Southwest has had a pretty smooth service rollout here in Hawaii. However, it looks like their ambitious schedule can’t be sustained. In fact, Southwest is being forced to slow Hawaii ambitions due to factors out of their control.
Under its original plan, Southwest hoped to launch flights from San Diego and Sacramento soon after the Oakland rollout. But, three months since Southwest began its highly anticipated Hawaii service, still no signs of flights from San Diego or Sacramento. The reason for the delay, it turns out, has nothing to do with the Airline’s strategy, but it’s lack of planes.
As we all know, the tragic loss of two Boeing 737 MAX aircraft in a short period triggered the grounding of the global fleet. Southwest took delivery of 34 of these aircraft before the ground, and now they’re virtually useless.
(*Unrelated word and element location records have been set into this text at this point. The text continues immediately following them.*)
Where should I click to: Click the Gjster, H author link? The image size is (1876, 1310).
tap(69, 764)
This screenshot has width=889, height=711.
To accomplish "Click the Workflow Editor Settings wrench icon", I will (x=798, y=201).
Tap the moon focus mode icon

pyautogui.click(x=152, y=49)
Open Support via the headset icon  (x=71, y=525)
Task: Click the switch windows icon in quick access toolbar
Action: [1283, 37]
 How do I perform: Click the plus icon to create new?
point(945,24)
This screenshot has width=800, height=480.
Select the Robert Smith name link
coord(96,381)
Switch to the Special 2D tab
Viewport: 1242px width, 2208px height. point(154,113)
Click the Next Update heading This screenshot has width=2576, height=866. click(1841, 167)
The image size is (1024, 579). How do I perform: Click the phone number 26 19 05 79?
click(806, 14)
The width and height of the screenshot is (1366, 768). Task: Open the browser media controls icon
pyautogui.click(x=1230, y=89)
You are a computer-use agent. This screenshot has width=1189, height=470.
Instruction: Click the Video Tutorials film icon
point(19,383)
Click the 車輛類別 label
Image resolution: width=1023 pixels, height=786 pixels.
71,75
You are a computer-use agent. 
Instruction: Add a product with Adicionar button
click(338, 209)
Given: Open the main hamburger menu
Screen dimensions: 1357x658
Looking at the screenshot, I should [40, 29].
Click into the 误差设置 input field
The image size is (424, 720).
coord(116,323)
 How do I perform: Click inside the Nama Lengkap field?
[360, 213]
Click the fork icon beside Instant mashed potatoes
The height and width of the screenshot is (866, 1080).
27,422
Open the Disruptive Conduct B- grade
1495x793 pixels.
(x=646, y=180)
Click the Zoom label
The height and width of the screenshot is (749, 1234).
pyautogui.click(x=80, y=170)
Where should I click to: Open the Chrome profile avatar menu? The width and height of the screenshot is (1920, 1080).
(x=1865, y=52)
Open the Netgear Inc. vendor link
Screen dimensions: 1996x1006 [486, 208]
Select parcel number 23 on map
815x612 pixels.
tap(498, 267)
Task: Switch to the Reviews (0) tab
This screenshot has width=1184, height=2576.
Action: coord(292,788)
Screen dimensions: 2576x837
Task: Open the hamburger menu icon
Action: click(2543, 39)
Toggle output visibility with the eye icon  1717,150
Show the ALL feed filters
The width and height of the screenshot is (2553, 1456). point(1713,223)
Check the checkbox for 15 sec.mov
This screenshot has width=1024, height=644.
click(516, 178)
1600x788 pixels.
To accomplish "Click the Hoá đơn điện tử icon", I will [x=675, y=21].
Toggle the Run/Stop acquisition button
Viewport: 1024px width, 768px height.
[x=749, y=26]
Of course, that’s a MAJOR issue for Southwest because the MAX is an essential component of their Hawaii strategy. Plus, Southwest suddenly has 34 fewer planes that they thought they did, so there’s that issue too.
Recertification Isn’t the Only Obstacle
The FAA rectifying the MAX to fly and Southwest conducting the necessary changes to the aircraft isn’t the Airline’s only obstacle, though. Southwest has not done ETOPS certification for the MAX yet too. So, once the aircraft is ready to fly again, Southwest needs to obtain that crucial certification before they can begin flying the MAX to Hawaii. How long will that take? If they didn’t begin certification before the grounding, it could easily take another 12 to 18 months.
Southwest Being Forced to Slow Hawaii Ambitions, Final Thoughts
Southwest ramped up operations in Honolulu QUICK. Their aircraft are a common sight around HNL now and seems sudden to many of us here. But, I guess we’ll have to wait to see their presence grow further. And I sincerely hope this roadblock doesn’t impact future plans too much either. Especially regarding their announced Hilo and speculative Vegas service, as those are two routes that are in desparate need of competition.